Pour beaucoup, ce dossier est un cas d’école des abus policiers contre la communauté noire, et un acquittement de Porter, même s’il est lui-même noir, s’inscrirait dans une longue liste d’injustices avérées et impunies. Pour d’autres, la mort de Freddie Gray ne fut qu’un tragique accident et rien ne justifierait que Baltimore, cité portuaire côté atlantique, soit à nouveau livrée à la rage et aux émeutes qu’elle a connues au printemps.

C’est dire le poids qui reposait sur les épaules de l’avocate générale, Janice Bledsoe, qui a accusé lundi William Porter et ses cinq collègues d’avoir transformé leur fourgon en un « cercueil sur roues », dans lequel ils auraient assisté sans ciller à l’agonie de la personne qu’ils venaient d’interpeller.

Un simple regard

Les faits, imprégnés de racisme selon les amis de la victime, remontent au 12 avril dernier. Freddie Gray avait été contrôlé pour un simple regard jugé fuyant. Il avait ensuite été interpellé après que les forces de l’ordre eurent trouvé sur lui un couteau à cran d’arrêt. Le jeune homme a subi une grave blessure aux vertèbres cervicales lors de son transport sous la garde de six policiers et était décédé une semaine après. Ce « coup du lapin », probablement contre une paroi du fourgon, a été d’autant plus violent que Freddie Gray n’a pu amortir le choc de ses bras menottés.
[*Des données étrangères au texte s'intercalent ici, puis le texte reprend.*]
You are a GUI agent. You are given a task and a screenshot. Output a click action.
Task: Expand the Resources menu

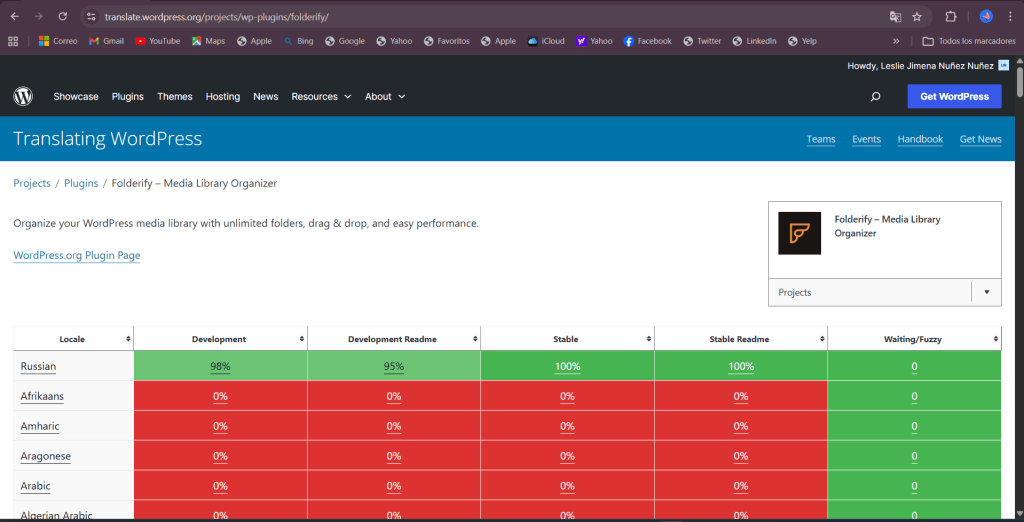[x=321, y=97]
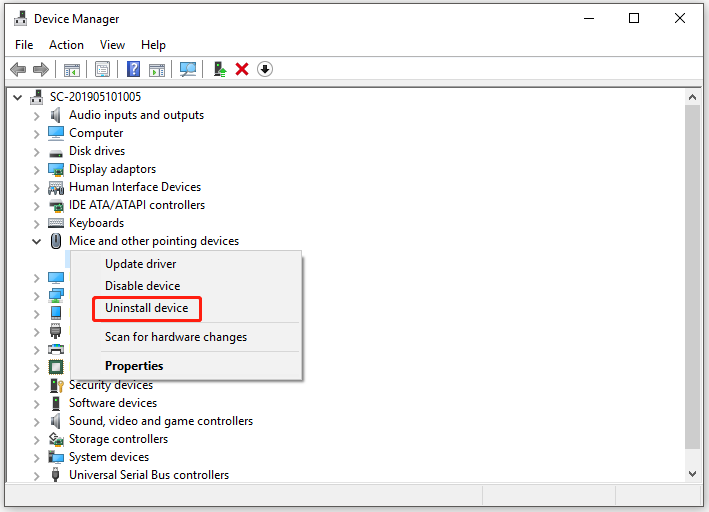This screenshot has height=512, width=709.
Task: Select Update driver in context menu
Action: click(x=141, y=264)
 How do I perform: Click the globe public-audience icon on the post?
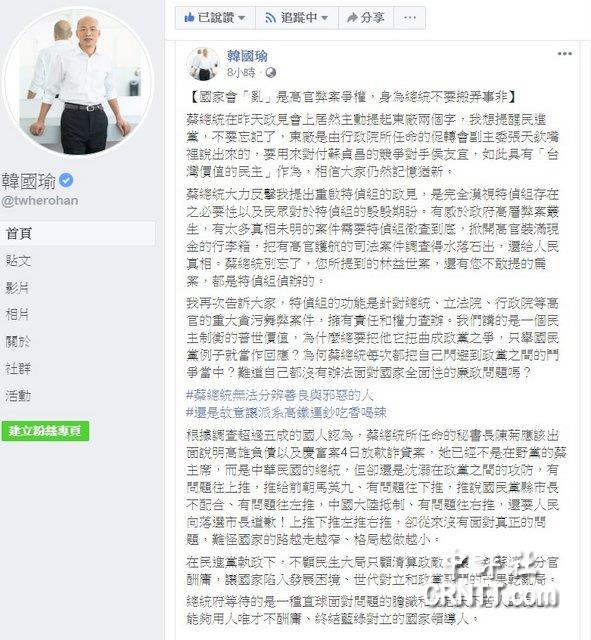271,73
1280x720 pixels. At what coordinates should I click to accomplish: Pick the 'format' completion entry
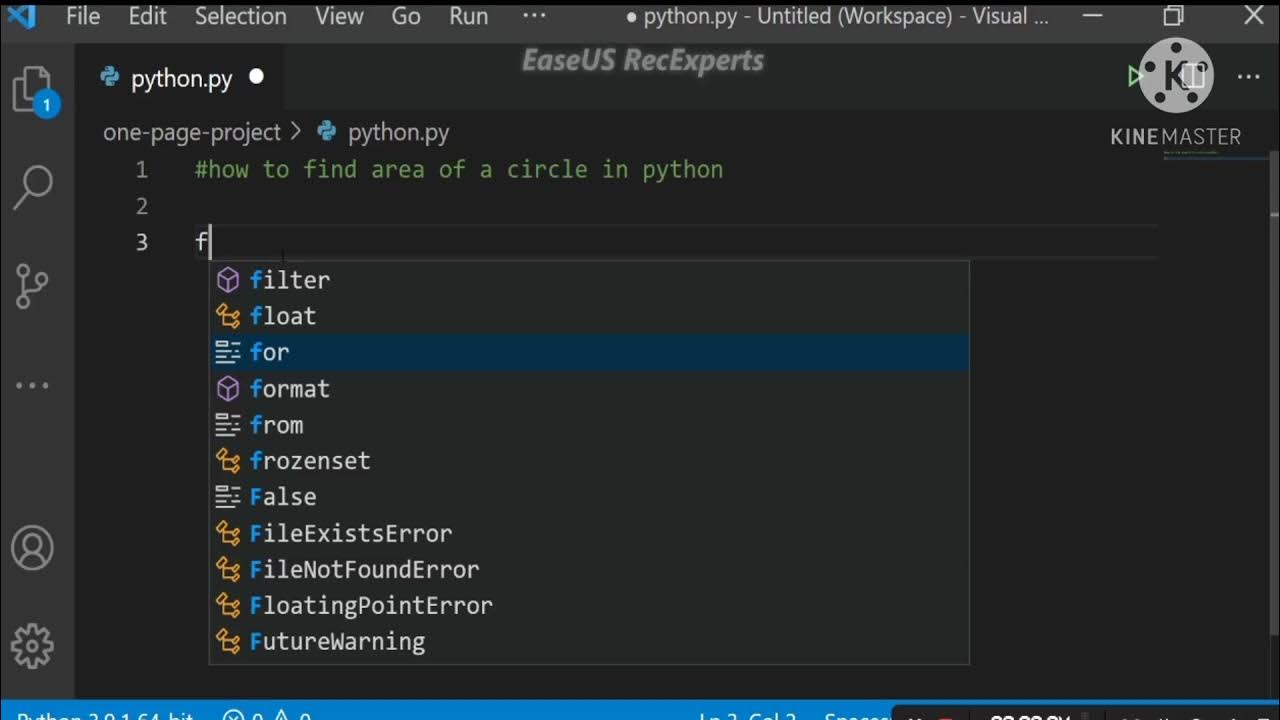(x=289, y=389)
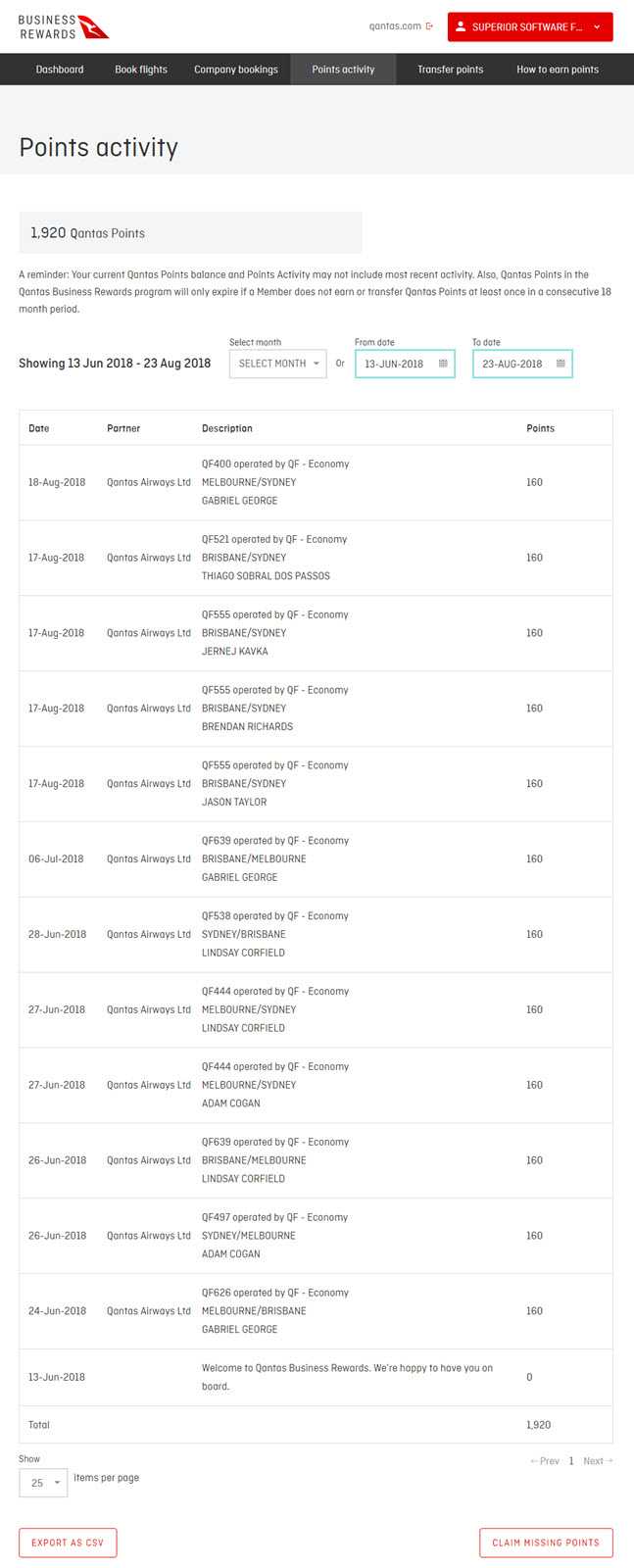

« C’est mépriser la vie humaine », a asséné Mme Bledsoe, qui a appelé le jury à tenir pour responsable M. Porter. Celui-ci répond d’homicide involontaire, violences, mise en danger de la vie d’autrui et faute professionnelle. « Un grand pouvoir implique de grandes responsabilités », a justifié la procureure.

Cet « homicide », ainsi que l’avait qualifié la procureure de l’État du Maryland, avait déclenché des émeutes, des pillages et de graves actes de vandalisme. Les autorités avaient déclaré l’état d’urgence, instauré un couvre-feu nocturne et appelé en renfort les militaires de la Garde nationale.
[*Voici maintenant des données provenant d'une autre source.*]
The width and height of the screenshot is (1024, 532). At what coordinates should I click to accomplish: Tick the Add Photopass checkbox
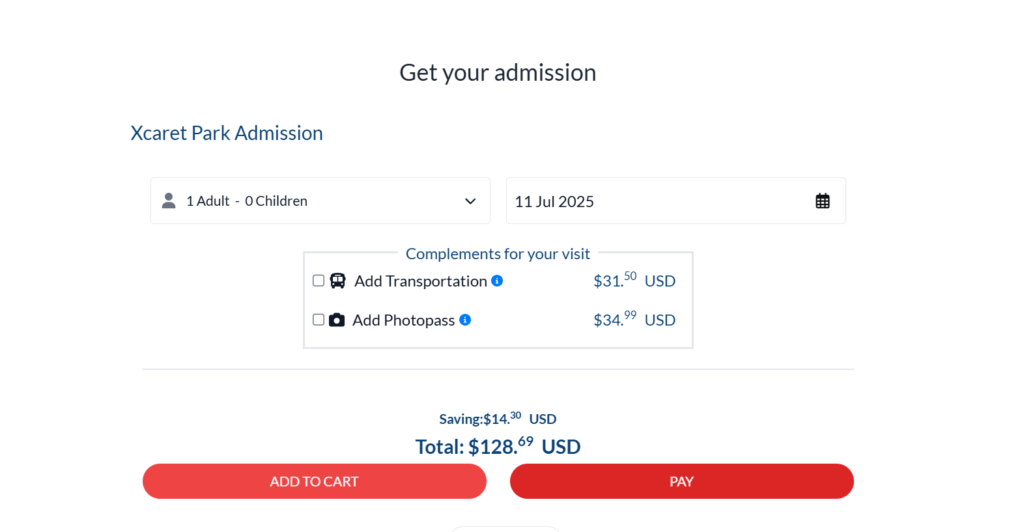[318, 320]

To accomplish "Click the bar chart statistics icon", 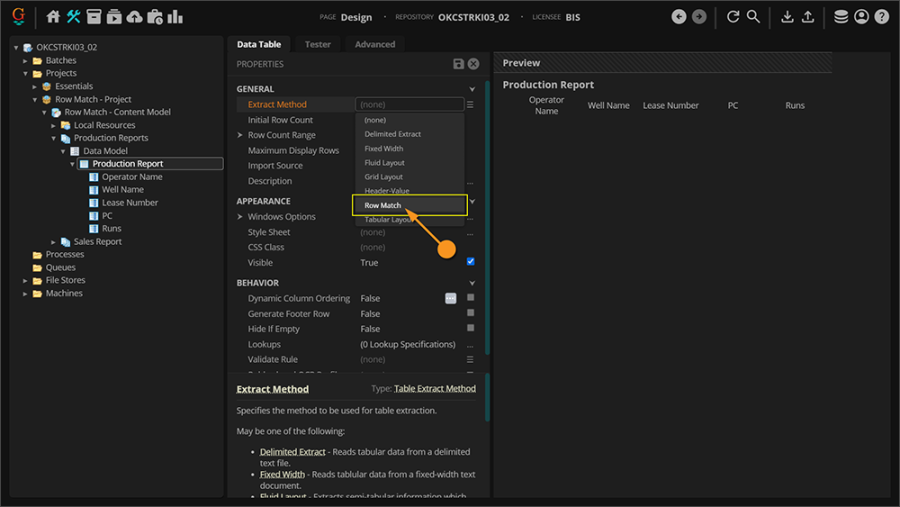I will (176, 17).
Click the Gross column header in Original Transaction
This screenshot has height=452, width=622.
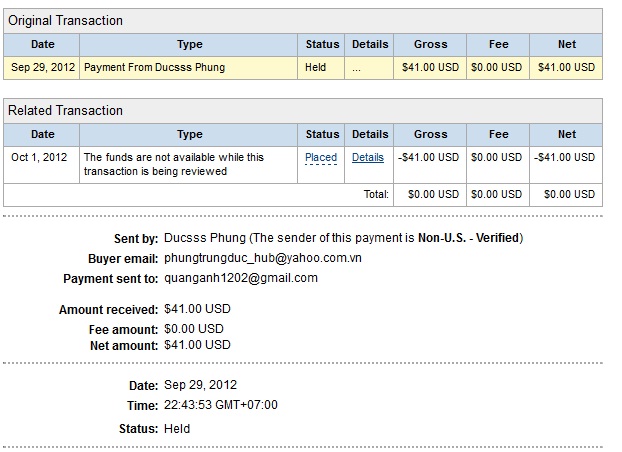pyautogui.click(x=430, y=44)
Le président Barack Obama avait condamné les violences, tout en relevant les « questions troublantes » restant en suspens.

Les six agents, trois Noirs et trois Blancs, sont jugés séparément, les débats s’étalant sur plusieurs mois.

Lundi les avocats de William Porter ont plaidé l’accident tragique et insisté sur le fait que c’était à l’accusation de prouver l’homicide de Freddie Gray.

« Il n’y a pas le début du commencement d’une preuve avancé par un témoin de l’accusation que l’agent Porter ait agi de façon erronée », a affirmé Joseph Murtha, l’un des conseils du policier.

1 commentaire
  • Marc Leclair - Inscrit 14 décembre 2015 18 h 30

    Le fric n'est pas un baume

    "même si les autorités de la ville ont offert un montant compensatoire de 6,4 millions à la famille de Freddie Gray"

    Cette phrase à elle seule me donne la nausée. Non l'argent n'achète pas tout. Une vie n'a pas de prix, surtout lorsqu'elle est volée aussi absurdement à un si jeune age. J'imagine la rage des parents. Hélas nous savond d'ores et déjà que ce genre de bavure demeure impuni et que le policier sera fort probablement blanchi.